* **TASK STATEMENT**
Only one stretch of the data below is wanted: the lines from the one with "Task: Expand the Itération port chevron" through the one with "This screenshot has width=427, height=1568.", repeated exactly.

* **GIVEN ENTRIES**
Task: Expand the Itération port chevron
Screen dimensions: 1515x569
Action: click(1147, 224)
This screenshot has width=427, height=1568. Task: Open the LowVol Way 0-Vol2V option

==

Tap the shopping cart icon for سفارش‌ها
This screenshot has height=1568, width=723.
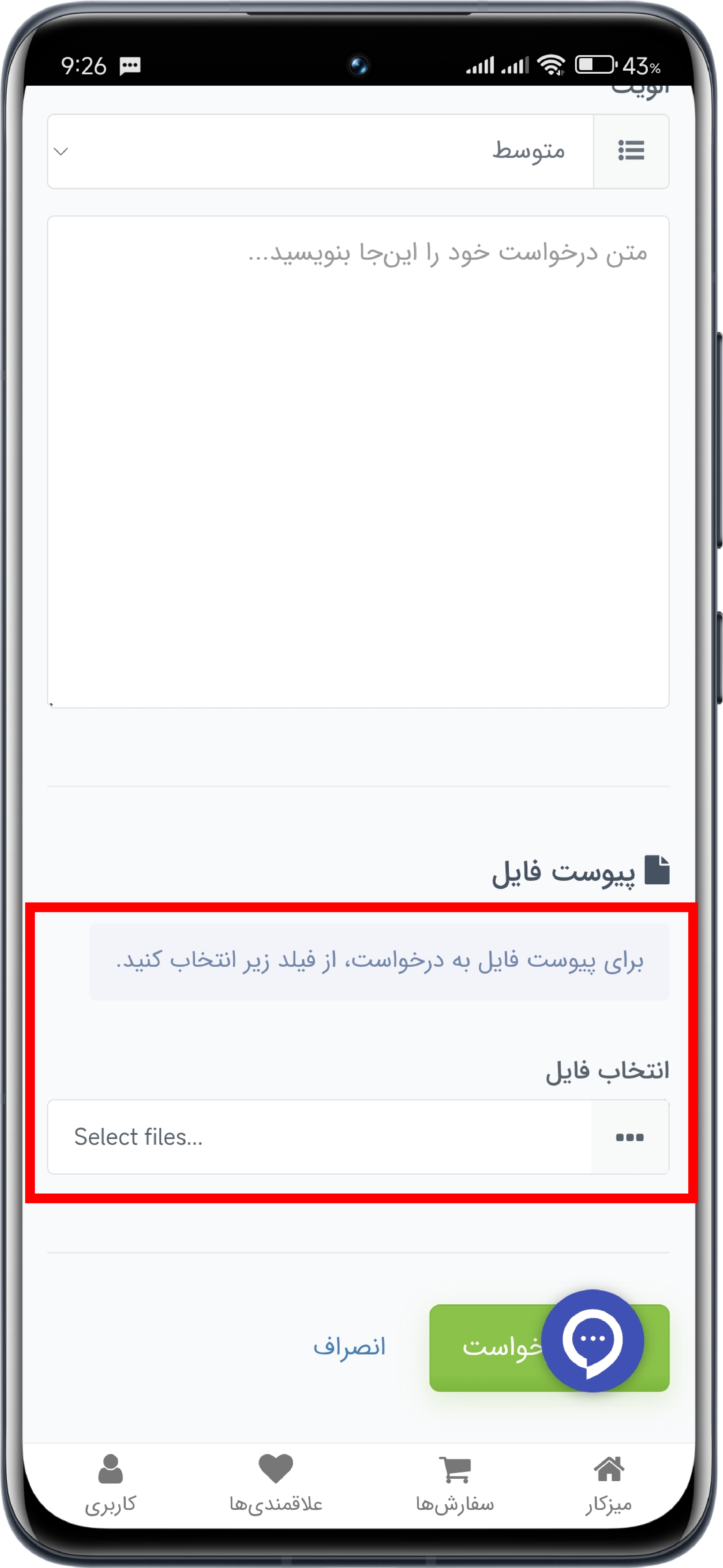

---

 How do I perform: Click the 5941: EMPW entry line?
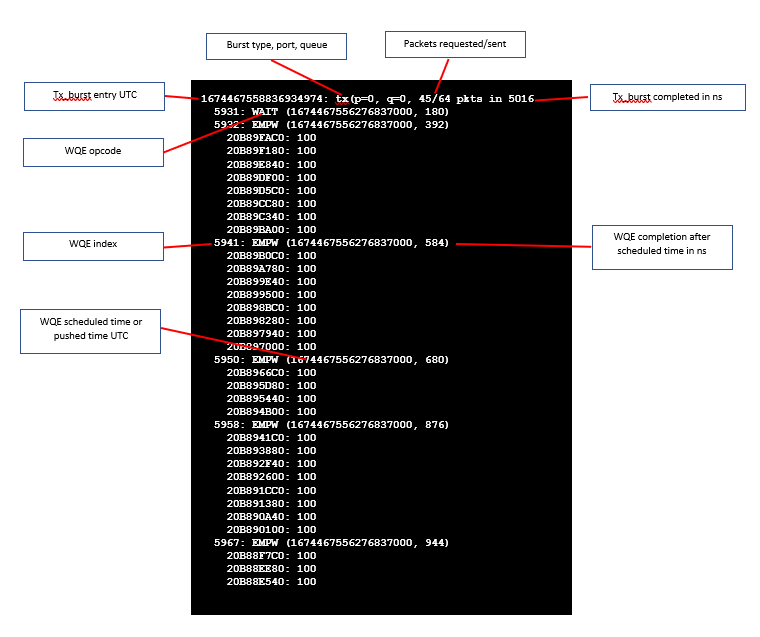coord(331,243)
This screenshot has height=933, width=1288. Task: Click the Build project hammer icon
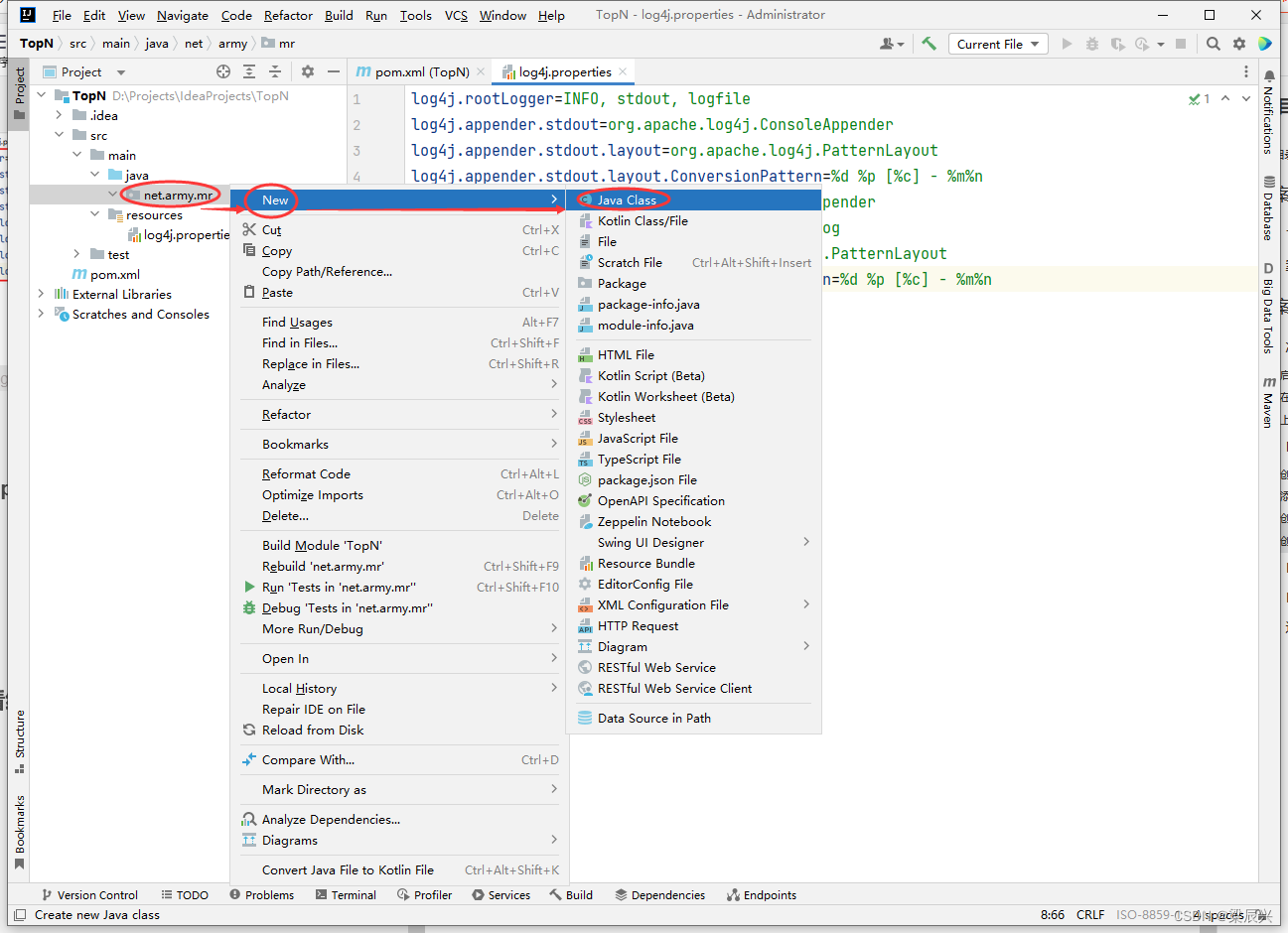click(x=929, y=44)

* **TASK OUTPUT**
Task: Expand the Itération port chevron
Screen dimensions: 1515x569
Action: click(1147, 224)
This screenshot has width=427, height=1568. Task: Open the LowVol Way 0-Vol2V option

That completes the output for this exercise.